Yesterday's rally had a much more local cause, but feeds into Hong Kongers' anxieties that the city's unique freedoms and culture are being eroded by Beijing, which is tightening its grip on the city.
A rally was held earlier in the day to "reclaim" a park in Tuen Mun where so-called "dancing aunties", or "damas" - which means big mamas - blast out their songs through loudspeakers, and dance suggestively for generally older men who give them cash donations.
The predominant language in Hong Kong is Cantonese and locals say the authorities have failed for years to tackle noise complaints caused by the middle-aged women from mainland China.
While the afternoon rally ended without incident, large crowds stayed in the vicinity afterwards.
Protesters said police briefly used pepper spray as they tried to protect a man who had earlier attacked demonstrators, sparking anger from the crowds.
People later gathered around the local police station shouting "Add Oil!" - a Cantonese phrase expressing encouragement that has long been embraced by protesters.
Police also briefly scuffled with protesters as officers retrieved another man who had been surrounded by the crowd and was being ordered to delete pictures on his mobile phone.

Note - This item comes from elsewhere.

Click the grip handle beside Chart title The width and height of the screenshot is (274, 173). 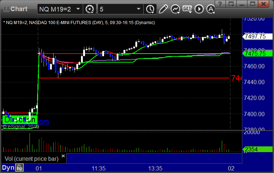click(x=6, y=9)
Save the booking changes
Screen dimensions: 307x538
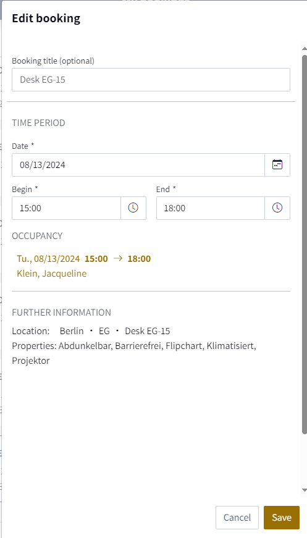click(x=282, y=518)
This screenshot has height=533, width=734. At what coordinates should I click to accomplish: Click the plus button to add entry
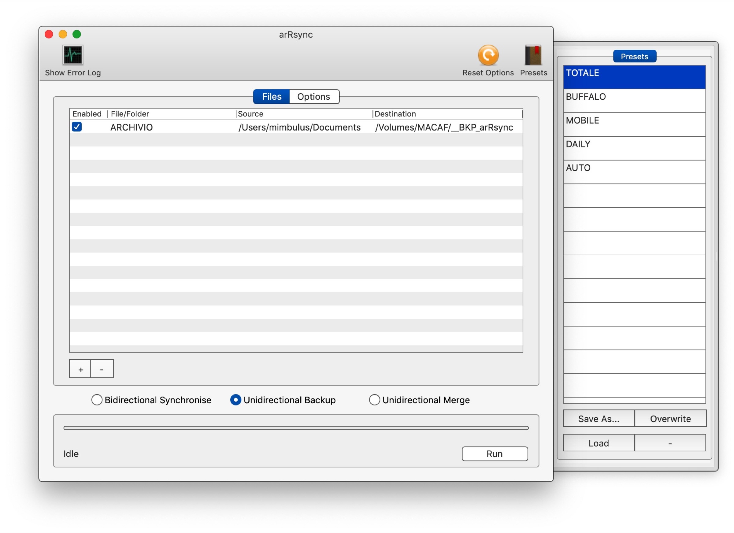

"Protesters were angry (with) the police officers (for) being quite biased and (for) protecting our attackers," one demonstrator, who declined to give his name, told AFP.
Crowds began dispersing soon afterwards.
Anti-extradition Bill activists have called for a new protest today outside a high-speed train terminus, where part of the station is administered by Chinese mainland law.
The rally is being billed as an opportunity to explain to Chinese tourists what the protest movement is about, given that news is so heavily censored in the mainland.
Hong Kong's embattled Chief Executive Carrie Lam has asked to meet students in the city, in a bid to mitigate mounting tensions between the city's leadership and protesters.